# Painting the back of fish tank black?



## BRNZMASTER (Dec 4, 2013)

I have seen many people do this and I think it kind of makes the tank look a lot of cleaner, sort of hiding all the pipes and outer components of the filters. Thoughts? Suggestions? Opinions?


----------



## Deeda (Oct 12, 2012)

I paint all my tanks black using latex wall paint, a roller and brush for sections missed. Just mask off the plastic trim and clean the glass well before hand. A couple coats is my preference.


----------



## james1983 (Dec 23, 2007)

I've done this a few times also, it looks way better than the stick on background from the petstore. I usually tape up the trim and put newspaper over the opening, then spray paint it. Assuming the tank is empty.


----------



## slb.76 (Jul 30, 2012)

With black you'll see very noticeable particles floating around due to light reflection. Also darken the fish as well.


----------



## dalto (Aug 20, 2006)

I paint them all black unless I use a background. It does help hide the canister filter parts but more importantly I like the way it works for fish photography. Especially with overhead flash.


----------



## Mcdaphnia (Dec 16, 2003)

I prefer the taped-on backgrounds, or even a black plastic trash bag cut to fit the tank. The tank loses resale value if it has been painted, and the paint eventually chips and scratches. Also it conceals the cords and hoses so that when you are servicing the tank, you can't see what you are doing. In most tanks, I would rather be able to see that the hoses and cords are properly positioned and working. If it's a show tank, I would rather be able to change the background if it gets worn or I get tired of it. If a tank gets a bad scratch, I would rather be able to reverse it and put the scratch in back. You can't change the background on a painted tank, or reverse it.


----------



## dalto (Aug 20, 2006)

If you paint it with latex paint you can just scrape it off.


----------



## grownwrong (Aug 12, 2014)

Spray painted mine black. Easier than I had expected if you follow just a few normal spray painting rules:
Clean the glass well, use a solvent that evaporates quickly if needed like nail polish remover (OUTSIDE OF THE TANK ONLY!!!)
Mask off the sides of the tank and the trim to catch over-spray
And use multiple, light coats instead of a couple of heavy coats. Let em dry in between (about 5 mins if done outside on a sunny day)

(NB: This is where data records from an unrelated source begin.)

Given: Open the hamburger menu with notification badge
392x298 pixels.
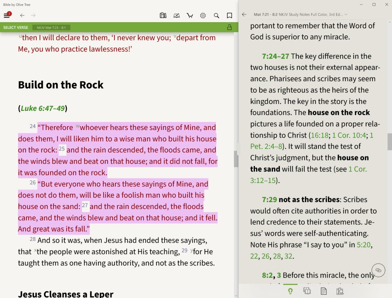Looking at the screenshot, I should pos(7,15).
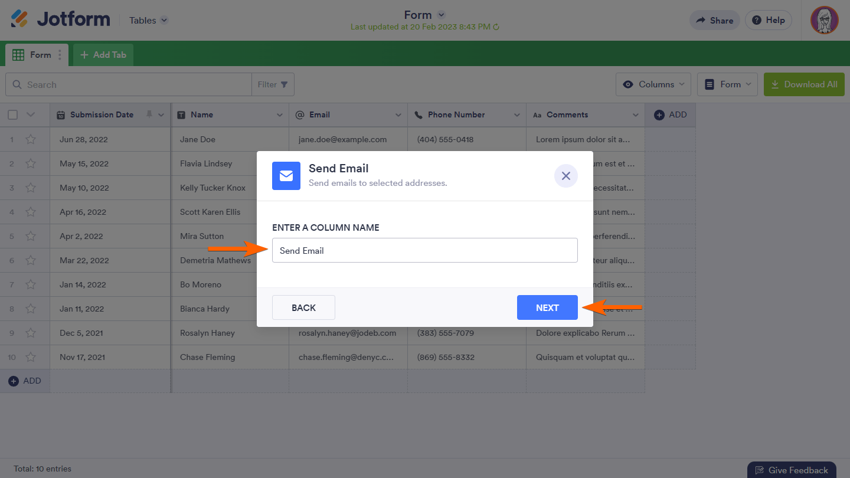The height and width of the screenshot is (478, 850).
Task: Click the calendar icon on Submission Date header
Action: [x=61, y=114]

I chose Rustoleum Semi-gloss, Krylon from Hobby Lobby would also be a good choice. Hides everything including my black air hoses... now if only my Eheim Filter didn't come with a green return spout!


----------



## Mcdaphnia (Dec 16, 2003)

grownwrong said:


> Spray painted mine black. Easier than I had expected if you follow just a few normal spray painting rules:
> Clean the glass well, use a solvent that evaporates quickly if needed like nail polish remover (OUTSIDE OF THE TANK ONLY!!!)
> Mask off the sides of the tank and the trim to catch over-spray
> And use multiple, light coats instead of a couple of heavy coats. Let em dry in between (about 5 mins if done outside on a sunny day)
> ...


Many people have reported no problems using Krylon to paint plastic items INSIDE the aquarium. Fine steel wool will degloss shiny paint resistant surfaces. Clean the items well before painting. Alcohol or acetone (the active ingredient in nail polish remover) can be used inside the aquarium and one or the other usually is used to clean aquarium glass before building or rebuilding an aquarium. Acetone should be used with a vapor recovery system so that it's not released to the atmosphere. Ventilation of some sort is very important.


----------



## grownwrong (Aug 12, 2014)

Yeah, I'm gonna get right on building that vapor recovery system! Then my girlfriend can use it too every time she does her nails.


----------



## Mcdaphnia (Dec 16, 2003)

grownwrong said:


> Yeah, I'm gonna get right on building that vapor recovery system! Then my girlfriend can use it too every time she does her nails.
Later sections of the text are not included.